Question

In a cubic lattice of X and Y, X atoms are present at the corners and body centre while Y atoms are at face centres and edge centres. What would be the simplest formula of the compound be if two corner atoms of X and 4 edge centre atoms of Y are replaced by Z atoms?

• A. $X_7{Y}_{19}{Z}_3$
• B. $X_3{Y}_{19}{Z}_7$
• C. $X_{20}{Y}_5{Z}_7$
• D. $X_7{Y}_{20}{Z}_5$

Answer 1

The correct option is D $X_7{Y}_{20}{Z}_5$

In a cubical unit cell:

$\text{Contribution for a corner particle is}=\frac{1}{8}$
$\text{Contribution for a face centre particle is}=\frac{1}{2}$
$\text{Contribution for a edge centre particle is}=\frac{1}{4}$
$\text{Contribution for a body centre particle is}=1$

Here, X is present at corners and body centre and Y is present at face centre and edge centre.

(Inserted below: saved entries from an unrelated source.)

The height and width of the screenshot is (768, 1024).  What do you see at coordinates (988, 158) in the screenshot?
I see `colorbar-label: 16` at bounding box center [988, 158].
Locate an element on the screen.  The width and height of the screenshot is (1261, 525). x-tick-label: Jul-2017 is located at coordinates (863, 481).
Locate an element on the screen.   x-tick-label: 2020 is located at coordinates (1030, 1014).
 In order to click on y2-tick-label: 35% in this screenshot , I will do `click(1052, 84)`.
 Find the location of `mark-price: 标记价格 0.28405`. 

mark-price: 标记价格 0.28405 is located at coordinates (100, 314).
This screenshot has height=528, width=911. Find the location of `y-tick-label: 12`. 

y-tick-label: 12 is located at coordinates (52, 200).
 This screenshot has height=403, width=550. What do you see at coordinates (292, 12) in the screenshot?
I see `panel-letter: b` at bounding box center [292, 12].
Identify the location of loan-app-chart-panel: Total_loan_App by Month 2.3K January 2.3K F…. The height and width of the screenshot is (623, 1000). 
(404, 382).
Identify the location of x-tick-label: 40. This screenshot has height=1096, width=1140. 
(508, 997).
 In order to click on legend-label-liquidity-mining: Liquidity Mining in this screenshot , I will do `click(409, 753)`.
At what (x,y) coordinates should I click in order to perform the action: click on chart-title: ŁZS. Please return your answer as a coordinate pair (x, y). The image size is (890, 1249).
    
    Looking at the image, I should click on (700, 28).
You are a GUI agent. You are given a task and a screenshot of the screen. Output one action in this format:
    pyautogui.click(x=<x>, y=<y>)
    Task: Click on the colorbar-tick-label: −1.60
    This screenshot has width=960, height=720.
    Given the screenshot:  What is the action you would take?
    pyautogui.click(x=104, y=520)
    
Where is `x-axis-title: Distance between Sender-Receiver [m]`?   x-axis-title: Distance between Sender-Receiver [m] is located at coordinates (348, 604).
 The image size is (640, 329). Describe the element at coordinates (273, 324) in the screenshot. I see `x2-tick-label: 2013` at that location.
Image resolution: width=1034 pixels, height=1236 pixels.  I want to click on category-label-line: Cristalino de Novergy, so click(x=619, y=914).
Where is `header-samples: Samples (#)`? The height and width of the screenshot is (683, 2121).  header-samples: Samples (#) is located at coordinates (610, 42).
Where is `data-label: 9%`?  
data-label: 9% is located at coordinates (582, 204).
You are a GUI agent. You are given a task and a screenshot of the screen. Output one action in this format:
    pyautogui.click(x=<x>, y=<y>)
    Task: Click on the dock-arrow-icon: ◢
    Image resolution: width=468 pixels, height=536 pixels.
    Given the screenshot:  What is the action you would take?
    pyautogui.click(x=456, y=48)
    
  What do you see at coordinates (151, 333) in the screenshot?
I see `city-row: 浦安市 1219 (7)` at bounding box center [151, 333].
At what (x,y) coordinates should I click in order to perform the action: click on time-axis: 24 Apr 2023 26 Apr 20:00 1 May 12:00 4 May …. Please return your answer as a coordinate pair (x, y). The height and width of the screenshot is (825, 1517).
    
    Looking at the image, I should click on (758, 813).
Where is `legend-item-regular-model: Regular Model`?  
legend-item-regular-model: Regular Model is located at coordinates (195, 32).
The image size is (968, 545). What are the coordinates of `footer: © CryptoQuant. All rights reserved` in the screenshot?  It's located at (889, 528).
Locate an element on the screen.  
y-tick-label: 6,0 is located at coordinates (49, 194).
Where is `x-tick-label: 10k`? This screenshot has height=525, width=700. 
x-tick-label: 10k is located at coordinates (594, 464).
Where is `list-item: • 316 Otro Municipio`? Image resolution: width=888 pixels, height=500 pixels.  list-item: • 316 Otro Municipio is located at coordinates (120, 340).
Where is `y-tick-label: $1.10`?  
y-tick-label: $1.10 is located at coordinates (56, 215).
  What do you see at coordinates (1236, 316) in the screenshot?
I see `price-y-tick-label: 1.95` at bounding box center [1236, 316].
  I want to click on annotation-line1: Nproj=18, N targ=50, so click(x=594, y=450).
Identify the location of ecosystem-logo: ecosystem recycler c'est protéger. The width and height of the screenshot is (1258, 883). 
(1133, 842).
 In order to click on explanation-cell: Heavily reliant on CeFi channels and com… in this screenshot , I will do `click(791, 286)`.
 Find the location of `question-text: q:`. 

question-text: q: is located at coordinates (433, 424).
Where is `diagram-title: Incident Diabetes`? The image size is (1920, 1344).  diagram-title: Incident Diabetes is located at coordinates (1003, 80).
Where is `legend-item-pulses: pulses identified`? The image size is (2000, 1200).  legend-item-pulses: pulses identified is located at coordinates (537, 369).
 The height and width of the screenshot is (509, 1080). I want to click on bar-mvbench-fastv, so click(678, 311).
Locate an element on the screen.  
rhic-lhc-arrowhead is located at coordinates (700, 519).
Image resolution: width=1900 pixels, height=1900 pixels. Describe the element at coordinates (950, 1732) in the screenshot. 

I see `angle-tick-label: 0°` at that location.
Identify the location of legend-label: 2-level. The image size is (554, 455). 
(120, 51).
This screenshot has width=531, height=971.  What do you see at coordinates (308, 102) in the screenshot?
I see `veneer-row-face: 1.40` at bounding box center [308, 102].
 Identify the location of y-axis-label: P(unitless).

After the replaceent of 2 corner X atoms,
$\text{No. of X atom per unit cell}=6\times \frac{1}{8}+1=\frac{7}{4}$

After the replacement of 4 edge centred atoms,
$\text{No. of Y atom per unit cell}=6\times \frac{1}{2}+8\times \frac{1}{4}=5$

Atoms in two corners and four edge centres were replace by Z atoms
$\therefore$
$\text{No. of Z atom per unit cell}=2\times \frac{1}{8}+4\times \frac{1}{4}=\frac{5}{4}$

Ratio of X, Y and Z will be
$X:Y:Z=\frac{7}{4}:5:\frac{5}{4}$

$X:Y:Z=7:20:5$

Therefore, the number of atoms present or the formula of the compound is
$X_7:Y_{20}:Z_5$
Simplest formula is ;
$X_7{Y}_{20}{Z}_5$